Il timore di veder infangata l’immagine di una città che come mai prima attrae turisti (anche nel centro storico un tempo off limits) ha fatto scattare l’orgoglio di tanti baresi, che il sindaco Decaro lo hanno visto all’opera ritenendolo un gentiluomo. Cosa che peraltro ha detto anche don Luigi Ciotti il 21 marzo in occasione della “XXIV giornata della memoria e dell’impegno in ricordo di tutte le vittime innocenti delle mafie”, quando davanti a centomila persone al Circo Massimo non ha esitato a lodare, incoraggiare e abbracciare platealmente il protagonista di quello che alcuni hanno definito il “Rinascimento barese”.

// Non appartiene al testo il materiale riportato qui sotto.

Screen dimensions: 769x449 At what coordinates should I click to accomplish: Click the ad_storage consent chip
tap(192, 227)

Intendiamoci. Non che a Bari la mafia non ci sia e che non sia un’emergenza. Quattordici i clan che si gestiscono le attività illecite in altrettanti quartieri seguendo il modello organizzativo della camorra, gli assetti di potere che saltano di continuo con regolamenti di conti che a volte finiscono per uccidere giovani innocenti che nulla hanno a che fare con le logiche criminali e hanno l’unico torto di essersi trovati sulla traiettoria di tiro di killer a caccia di vendette.

Ragazzi come Michele Fazio ucciso sotto casa, a sedici anni a Bari Vecchia mentre rientrava a casa, e i cui genitori (Pinuccio e Lella) dopo una vita spesa a chiedere giustizia e a parlare di riscatto agli studenti di tutta Italia, hanno scelto di essere al fianco di Decaro sul palco della manifestazione pro sindaco.

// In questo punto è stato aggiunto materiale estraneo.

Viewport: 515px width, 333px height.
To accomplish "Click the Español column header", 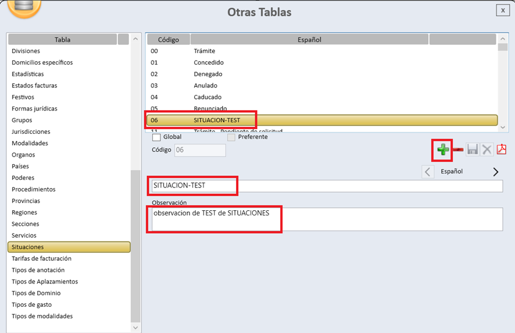I will [x=309, y=40].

Una folla che intendeva sottolineare quanto la città abbia negli ultimi anni visto all’opera non soltanto una magistratura che macinava inchieste e decapitava i vertici dei clan, ma anche un’amministrazione che ha provato a fare della legalità un elemento cardine della propria azione quotidiana.

È prova ne è forse, che nell’immaginario collettivo Bari è diventata anche la città che fa da sfondo a due dei personaggi di maggior successo della fiction Rai. Il vicequestore Lolita Lobosco e il maresciallo dei carabinieri Pietro Fenoglio. Icone di una città di mare in cui il male c’è, ma c’è anche chi prova ad estirparlo ogni giorno. Nella fiction, ma anche nella realtà.